▶ [Task instructions] From the entries that follow, reproduce exactly and only the lines from the line with "is (664, 770)." to the line with "is (151, 268).", endpoints included.

▶ [Records to use]
______

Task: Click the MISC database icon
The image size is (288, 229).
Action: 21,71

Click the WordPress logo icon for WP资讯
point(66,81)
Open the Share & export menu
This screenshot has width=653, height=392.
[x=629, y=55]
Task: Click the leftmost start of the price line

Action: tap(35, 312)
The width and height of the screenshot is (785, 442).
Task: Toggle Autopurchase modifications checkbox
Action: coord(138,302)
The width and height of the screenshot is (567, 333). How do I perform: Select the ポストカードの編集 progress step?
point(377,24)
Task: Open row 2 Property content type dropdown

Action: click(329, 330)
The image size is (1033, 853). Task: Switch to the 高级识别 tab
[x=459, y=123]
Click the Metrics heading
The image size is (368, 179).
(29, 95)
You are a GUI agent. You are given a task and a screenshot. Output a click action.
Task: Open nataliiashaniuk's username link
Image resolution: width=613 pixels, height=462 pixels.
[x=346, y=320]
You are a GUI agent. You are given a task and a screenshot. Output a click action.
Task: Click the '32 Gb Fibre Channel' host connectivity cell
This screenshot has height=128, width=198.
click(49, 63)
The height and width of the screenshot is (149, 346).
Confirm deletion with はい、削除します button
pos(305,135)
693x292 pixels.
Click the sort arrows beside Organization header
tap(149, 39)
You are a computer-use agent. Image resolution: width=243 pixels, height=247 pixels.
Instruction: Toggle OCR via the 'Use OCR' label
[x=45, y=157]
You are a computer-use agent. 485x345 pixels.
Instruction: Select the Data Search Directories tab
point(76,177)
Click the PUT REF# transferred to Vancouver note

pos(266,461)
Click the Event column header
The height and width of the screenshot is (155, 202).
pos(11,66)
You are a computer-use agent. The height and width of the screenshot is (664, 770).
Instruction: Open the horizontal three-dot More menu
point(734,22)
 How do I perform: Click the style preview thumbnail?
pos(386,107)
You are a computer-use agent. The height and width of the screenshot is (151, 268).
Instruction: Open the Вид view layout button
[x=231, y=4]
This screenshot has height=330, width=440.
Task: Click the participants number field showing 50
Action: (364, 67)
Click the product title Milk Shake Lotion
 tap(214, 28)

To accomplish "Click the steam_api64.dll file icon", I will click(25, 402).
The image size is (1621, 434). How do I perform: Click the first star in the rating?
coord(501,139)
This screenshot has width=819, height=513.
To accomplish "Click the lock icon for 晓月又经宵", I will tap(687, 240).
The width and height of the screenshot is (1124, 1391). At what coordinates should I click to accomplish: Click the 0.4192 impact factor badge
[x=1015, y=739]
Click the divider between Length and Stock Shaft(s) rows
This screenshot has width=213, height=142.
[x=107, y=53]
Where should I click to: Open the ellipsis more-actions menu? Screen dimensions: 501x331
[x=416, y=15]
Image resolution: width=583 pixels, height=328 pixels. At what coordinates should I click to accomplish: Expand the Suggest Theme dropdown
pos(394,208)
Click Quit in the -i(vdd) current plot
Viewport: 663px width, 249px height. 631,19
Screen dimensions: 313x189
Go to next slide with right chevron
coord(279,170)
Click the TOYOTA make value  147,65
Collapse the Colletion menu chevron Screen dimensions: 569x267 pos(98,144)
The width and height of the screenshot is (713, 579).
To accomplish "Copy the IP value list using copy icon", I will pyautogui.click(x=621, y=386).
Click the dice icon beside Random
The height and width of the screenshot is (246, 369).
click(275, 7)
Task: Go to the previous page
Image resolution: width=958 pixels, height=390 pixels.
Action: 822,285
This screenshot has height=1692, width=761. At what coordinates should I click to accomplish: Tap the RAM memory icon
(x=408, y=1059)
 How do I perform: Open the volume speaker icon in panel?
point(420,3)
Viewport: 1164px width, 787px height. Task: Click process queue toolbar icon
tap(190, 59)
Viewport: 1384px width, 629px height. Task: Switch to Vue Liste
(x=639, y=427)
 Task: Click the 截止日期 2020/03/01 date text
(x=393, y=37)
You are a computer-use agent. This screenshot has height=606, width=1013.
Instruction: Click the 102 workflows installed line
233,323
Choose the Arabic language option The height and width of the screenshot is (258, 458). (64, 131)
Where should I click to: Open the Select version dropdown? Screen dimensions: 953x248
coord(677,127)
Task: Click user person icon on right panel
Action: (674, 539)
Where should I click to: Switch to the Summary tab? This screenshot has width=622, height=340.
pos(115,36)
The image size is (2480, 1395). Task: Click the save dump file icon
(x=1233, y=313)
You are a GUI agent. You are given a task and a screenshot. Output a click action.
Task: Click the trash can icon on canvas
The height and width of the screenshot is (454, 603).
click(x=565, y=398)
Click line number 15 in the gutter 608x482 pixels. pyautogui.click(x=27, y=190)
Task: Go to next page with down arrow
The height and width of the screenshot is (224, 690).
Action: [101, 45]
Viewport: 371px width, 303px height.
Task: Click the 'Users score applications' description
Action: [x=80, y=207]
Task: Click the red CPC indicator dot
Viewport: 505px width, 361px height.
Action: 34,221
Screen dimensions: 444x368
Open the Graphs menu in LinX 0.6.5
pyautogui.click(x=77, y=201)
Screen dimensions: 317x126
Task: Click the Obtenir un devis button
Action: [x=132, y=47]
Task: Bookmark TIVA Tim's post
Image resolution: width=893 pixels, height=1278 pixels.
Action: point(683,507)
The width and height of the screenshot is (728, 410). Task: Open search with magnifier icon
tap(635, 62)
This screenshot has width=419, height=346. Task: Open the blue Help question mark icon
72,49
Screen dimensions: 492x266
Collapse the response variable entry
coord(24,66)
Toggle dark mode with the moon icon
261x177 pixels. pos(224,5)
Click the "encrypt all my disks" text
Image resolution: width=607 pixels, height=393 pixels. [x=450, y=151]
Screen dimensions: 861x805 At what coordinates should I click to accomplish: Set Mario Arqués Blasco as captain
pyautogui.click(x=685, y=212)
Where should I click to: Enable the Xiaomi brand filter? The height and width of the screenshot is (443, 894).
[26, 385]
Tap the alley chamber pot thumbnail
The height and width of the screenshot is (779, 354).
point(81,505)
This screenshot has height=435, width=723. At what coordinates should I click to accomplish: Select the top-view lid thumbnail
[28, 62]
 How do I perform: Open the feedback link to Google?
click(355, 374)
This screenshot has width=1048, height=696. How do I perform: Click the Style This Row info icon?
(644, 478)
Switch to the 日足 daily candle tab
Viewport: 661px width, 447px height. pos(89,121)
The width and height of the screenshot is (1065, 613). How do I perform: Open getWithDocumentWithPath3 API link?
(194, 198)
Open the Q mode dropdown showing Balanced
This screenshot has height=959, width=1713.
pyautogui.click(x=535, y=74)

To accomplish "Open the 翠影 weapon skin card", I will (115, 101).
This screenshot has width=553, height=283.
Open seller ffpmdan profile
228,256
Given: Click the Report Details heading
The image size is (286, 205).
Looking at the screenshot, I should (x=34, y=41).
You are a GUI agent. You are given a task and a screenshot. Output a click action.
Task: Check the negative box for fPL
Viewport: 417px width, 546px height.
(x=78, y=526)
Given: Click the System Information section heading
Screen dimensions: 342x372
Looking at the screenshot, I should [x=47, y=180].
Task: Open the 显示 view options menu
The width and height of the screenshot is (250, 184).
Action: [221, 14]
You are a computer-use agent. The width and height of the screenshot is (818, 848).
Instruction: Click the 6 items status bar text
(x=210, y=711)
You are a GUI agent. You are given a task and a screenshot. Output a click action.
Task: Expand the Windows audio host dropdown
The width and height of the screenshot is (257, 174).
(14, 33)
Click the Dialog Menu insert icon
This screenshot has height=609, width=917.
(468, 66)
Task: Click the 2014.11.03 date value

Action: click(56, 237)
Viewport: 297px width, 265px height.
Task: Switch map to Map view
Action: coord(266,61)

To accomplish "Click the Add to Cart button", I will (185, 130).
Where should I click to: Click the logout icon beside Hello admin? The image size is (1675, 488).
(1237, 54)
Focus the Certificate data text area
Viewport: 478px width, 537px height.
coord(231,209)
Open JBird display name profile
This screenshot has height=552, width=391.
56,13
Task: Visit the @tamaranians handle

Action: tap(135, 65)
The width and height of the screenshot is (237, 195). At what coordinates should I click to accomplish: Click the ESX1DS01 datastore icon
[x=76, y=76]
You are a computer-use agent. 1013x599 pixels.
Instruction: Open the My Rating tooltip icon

______

▶ [Answer space]
You are a computer-use agent. The height and width of the screenshot is (664, 770).
Instruction: Open the horizontal three-dot More menu
point(734,22)
 How do I perform: Click the style preview thumbnail?
pos(386,107)
You are a computer-use agent. The height and width of the screenshot is (151, 268).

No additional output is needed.